The most expensive barter ad units in the national syndicated TV marketplace are reruns of shows currently appearing on the Big 4 broadcast networks, according to an Advertising Age/Electronic Media survey of agency media buyers who handle syndication.

"Home Improvement," with an average 30-second barter ad unit rate of $136,000, currently is the most expensive show in the syndication marketplace, followed by "Seinfeld" at $105,000 per 30-second spot (see chart at left).


While top performing first-run shows such as "Entertainment Tonight," "Wheel of Fortune" and "Jeopardy!" continue to command top barter ad dollars, the high-end of syndication ad pricing is dominated by successful off-network runs that feature barter time.

Overall, four of the top 10 and six of the top 15 most expensive commercial prices were for off-network series. Media buyers say they would likely account for more of the total if more of them were available.

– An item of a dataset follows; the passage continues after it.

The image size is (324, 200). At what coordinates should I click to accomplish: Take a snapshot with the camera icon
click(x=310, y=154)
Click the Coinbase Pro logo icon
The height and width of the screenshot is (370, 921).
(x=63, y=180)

"They have strong demand, because they have a proven a track record, which is not something you can say for any new first-run syndicated shows," explains Frank Campisi, senior VP-national broadcast research at SFM Media Corp., a New York-based media-buying service.

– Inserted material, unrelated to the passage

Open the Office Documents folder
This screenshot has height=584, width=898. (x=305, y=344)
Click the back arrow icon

"When you get an off-network program of the magnitude of a 'Home Improvement,' or a 'Seinfeld,' or a 'Roseanne,' there is no question that it is going to do extremely well in syndication," he adds. "There is no risk. With first-run shows, it's a dartboard."


Media buyers say strong ad prices for off-network series reflect a greater reliability in forecasting their ratings success. New first-run shows, meanwhile, often produce dramatic swings in performance against their initial audience guarantees.

Twentieth Television's "Access Hollywood," for example, sold at high demand on strong expectations in last year's upfront marketplace, which pushed its average unit rate up to $71,000. Syndication industry executives say a more accurate figure for "Access Hollywood" is probably between $60,000 and $65,000 per average 30-second spot. They say the media-buyer responses probably include about a 10% "fudge factor" on the high end.

Nonetheless, "Access Hollywood" has failed to meet its ratings projection and currently is fetching only about $45,000 per :30 in the scatter market, according to sales executives. In terms of ratings performance, it ranks 37th among the top 50 syndicated TV shows measured by Nielsen Media Research through Nov. 10, with an average household rating of a 3.0.


Conversely, Warner Bros.' "Rosie O'Donnell Show," is performing much better than initial expectations and its ad prices are soaring in the scatter marketplace. The show's $30,000-per-:30 price ranked second among talk shows to the $69,000 for genre leader "The Oprah Winfrey Show."

Interestingly, talk show ad rates, with the exception of Ms. Winfrey's and Ms. O'Donnell's programs, are dramatically lower than off-network and first-run programs. This observation most likely reflects how advertisers, wary of "trash talk" shows, have pulled out of the genre, despite strong ratings.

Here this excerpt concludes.